An ETS, he said, it was a bit like designing a car. And the art of setting emission reduction targets was a little bit like deciding on how quickly to drive it.
One wonders exactly what sort of car Parkinson would like to have built. One suspects something like an Austin Wolseley – slow, modest and rather old fashioned – big enough to put the political party in the back seat but nothing so bold as to startle the neighbours.
Whatever the concept, just now it’s merely a work in progress. We know it’s got a handbrake and lots of safety features, there are seat belts and air bags to mitigate any conceivable impact. This will please its most reluctant passengers.
All the other design features are still up for discussion. But all people really care about is the size of the exhaust pipe, or the emissions targets, because that is the only way for people to make sense of the options currently being canvassed. Oh, and the cost.
The reason there is such caution from Parkinson and his political masters is very much centred around the presumed price impact of such a scheme. That’s where the political debate is being fought. Forget the impact of the soaring oil price, or even that of coal, it’s the potential marginal cost of carbon that is what counts in politics just now.

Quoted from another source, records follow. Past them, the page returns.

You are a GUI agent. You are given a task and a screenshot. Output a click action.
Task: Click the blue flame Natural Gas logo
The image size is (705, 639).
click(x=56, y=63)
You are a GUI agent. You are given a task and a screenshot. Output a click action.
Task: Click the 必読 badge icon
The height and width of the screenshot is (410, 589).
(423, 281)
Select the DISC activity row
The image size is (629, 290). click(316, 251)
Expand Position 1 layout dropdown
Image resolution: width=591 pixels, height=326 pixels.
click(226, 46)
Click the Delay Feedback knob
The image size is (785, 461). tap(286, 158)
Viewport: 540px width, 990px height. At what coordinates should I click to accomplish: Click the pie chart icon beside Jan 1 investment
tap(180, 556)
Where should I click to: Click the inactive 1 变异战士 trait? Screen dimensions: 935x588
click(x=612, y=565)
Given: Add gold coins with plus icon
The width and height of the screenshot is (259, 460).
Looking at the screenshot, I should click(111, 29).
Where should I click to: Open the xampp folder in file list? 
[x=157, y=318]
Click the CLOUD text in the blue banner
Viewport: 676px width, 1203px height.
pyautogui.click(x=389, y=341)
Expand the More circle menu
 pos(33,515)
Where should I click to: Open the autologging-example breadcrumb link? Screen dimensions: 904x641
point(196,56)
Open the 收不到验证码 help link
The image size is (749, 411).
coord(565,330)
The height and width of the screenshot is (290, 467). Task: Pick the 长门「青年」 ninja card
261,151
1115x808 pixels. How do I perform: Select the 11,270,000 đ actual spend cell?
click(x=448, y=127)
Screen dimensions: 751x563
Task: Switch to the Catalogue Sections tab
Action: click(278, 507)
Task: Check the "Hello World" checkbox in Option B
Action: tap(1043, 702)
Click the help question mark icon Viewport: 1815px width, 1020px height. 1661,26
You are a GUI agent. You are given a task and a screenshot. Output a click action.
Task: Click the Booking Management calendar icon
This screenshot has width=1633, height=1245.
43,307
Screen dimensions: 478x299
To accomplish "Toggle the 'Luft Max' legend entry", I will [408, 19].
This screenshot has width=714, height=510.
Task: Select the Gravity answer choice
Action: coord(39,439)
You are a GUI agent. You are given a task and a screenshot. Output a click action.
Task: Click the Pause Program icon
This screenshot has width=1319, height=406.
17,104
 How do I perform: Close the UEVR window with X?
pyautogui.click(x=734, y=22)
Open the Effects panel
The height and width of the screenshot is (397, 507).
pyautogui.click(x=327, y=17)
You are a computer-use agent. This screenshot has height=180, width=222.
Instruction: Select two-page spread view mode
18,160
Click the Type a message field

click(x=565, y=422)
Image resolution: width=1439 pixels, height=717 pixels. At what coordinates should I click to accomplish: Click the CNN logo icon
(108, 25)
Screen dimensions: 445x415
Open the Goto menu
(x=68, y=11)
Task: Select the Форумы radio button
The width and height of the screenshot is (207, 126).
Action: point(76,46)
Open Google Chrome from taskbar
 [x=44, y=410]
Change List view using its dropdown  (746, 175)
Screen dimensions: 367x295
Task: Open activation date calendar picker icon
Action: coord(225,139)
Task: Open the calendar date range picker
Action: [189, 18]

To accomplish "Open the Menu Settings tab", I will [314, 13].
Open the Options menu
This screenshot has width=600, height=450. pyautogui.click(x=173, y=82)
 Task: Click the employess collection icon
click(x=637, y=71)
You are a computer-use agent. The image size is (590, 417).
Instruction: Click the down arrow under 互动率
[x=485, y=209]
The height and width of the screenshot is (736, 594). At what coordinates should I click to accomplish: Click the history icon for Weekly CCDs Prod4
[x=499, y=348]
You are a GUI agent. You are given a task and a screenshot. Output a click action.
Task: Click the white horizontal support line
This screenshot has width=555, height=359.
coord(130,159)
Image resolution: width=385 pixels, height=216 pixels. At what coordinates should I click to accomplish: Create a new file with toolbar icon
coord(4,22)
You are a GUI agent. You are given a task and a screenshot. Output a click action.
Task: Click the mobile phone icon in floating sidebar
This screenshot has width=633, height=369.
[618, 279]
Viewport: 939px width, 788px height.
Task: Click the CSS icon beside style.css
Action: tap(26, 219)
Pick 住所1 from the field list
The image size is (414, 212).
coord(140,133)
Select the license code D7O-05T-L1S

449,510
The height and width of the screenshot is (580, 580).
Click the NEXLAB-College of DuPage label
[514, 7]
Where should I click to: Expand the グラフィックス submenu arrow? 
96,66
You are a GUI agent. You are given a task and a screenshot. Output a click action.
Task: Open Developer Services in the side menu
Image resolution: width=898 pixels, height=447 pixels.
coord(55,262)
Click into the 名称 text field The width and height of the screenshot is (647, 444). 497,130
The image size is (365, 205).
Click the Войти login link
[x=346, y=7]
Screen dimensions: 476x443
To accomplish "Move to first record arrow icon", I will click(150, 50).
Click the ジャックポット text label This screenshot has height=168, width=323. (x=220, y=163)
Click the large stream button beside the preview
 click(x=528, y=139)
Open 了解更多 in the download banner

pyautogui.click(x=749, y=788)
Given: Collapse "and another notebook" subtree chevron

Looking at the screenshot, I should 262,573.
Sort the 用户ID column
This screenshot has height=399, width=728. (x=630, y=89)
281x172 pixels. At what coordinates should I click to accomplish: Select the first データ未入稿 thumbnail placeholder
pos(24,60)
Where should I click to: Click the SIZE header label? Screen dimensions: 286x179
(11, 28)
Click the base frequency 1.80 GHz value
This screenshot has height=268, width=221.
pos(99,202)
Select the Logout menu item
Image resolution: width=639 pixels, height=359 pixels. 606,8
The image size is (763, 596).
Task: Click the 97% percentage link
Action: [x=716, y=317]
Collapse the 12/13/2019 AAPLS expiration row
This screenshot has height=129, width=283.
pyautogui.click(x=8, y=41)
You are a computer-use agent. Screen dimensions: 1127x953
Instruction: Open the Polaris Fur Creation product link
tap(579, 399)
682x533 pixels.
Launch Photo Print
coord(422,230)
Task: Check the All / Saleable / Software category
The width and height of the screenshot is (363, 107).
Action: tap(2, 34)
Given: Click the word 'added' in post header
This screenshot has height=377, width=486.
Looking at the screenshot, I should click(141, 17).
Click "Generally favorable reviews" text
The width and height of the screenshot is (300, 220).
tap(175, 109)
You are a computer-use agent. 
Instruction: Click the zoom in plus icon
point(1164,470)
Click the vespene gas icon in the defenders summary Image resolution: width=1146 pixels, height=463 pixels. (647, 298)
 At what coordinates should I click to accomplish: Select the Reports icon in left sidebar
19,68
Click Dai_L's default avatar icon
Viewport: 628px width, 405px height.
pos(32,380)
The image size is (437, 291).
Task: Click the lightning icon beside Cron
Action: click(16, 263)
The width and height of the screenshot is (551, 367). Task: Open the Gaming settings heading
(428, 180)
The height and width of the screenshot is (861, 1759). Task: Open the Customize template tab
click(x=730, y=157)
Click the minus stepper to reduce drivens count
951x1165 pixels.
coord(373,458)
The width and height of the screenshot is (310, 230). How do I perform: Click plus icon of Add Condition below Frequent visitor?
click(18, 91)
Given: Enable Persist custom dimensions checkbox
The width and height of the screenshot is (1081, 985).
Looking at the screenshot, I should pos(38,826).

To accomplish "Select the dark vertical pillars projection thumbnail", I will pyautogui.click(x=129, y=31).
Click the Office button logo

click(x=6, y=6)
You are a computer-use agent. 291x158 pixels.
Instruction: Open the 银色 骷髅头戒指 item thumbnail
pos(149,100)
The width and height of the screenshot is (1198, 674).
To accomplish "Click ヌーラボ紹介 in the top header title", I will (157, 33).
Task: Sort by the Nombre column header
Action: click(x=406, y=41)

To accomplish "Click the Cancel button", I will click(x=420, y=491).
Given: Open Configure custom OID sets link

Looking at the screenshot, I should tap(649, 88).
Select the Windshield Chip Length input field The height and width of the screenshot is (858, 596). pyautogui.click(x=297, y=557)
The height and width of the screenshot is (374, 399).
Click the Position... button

Is this because of greed, or a lack of imagination about how the world could possibly survive in a carbon-free economy? Possibly an element of both. This is where the release of Treasury modelling later this year will be informative, and possibly help put paid to the doomsday idea that a post-carbon world would be like living in a 'hair-shirt' economy.
The initial modelling included in the Green Paper should soothe some of those fears. The impact on household electricity prices of a $20 per tonne carbon price is estimated at 16 per cent, and 9 per cent for gas and other household fuels.
But the overall impact on CPI is estimated at 0.9 per cent – higher for single parents and lower for high income families – and the government will implement schemes that mitigates the cost for the most vulnerable.
Put another way, the average household generates around 13 tonnes of greenhouse gas emissions each year. If the full impact of a $20 a tonne carbon price was passed on to the consumer, it would cost $260 a year, or $5 a week.
The treasury modelling should also give us more clues about the impact on various industries, and whether they have a case for direct subsidies or assistance in re-tooling their industry. The actual challenge these industries face will not be known until we see an emissions target and a trajectory, and how quickly these permits will be phased out.
So far, there are some promising signs. The government has, as promised, undertaken to introduce an emissions trading scheme by 2010. It has included a broad umbrella of industries that will account for 75 per cent of the country’s total emissions, including fuel, and most of these permits will be auctioned.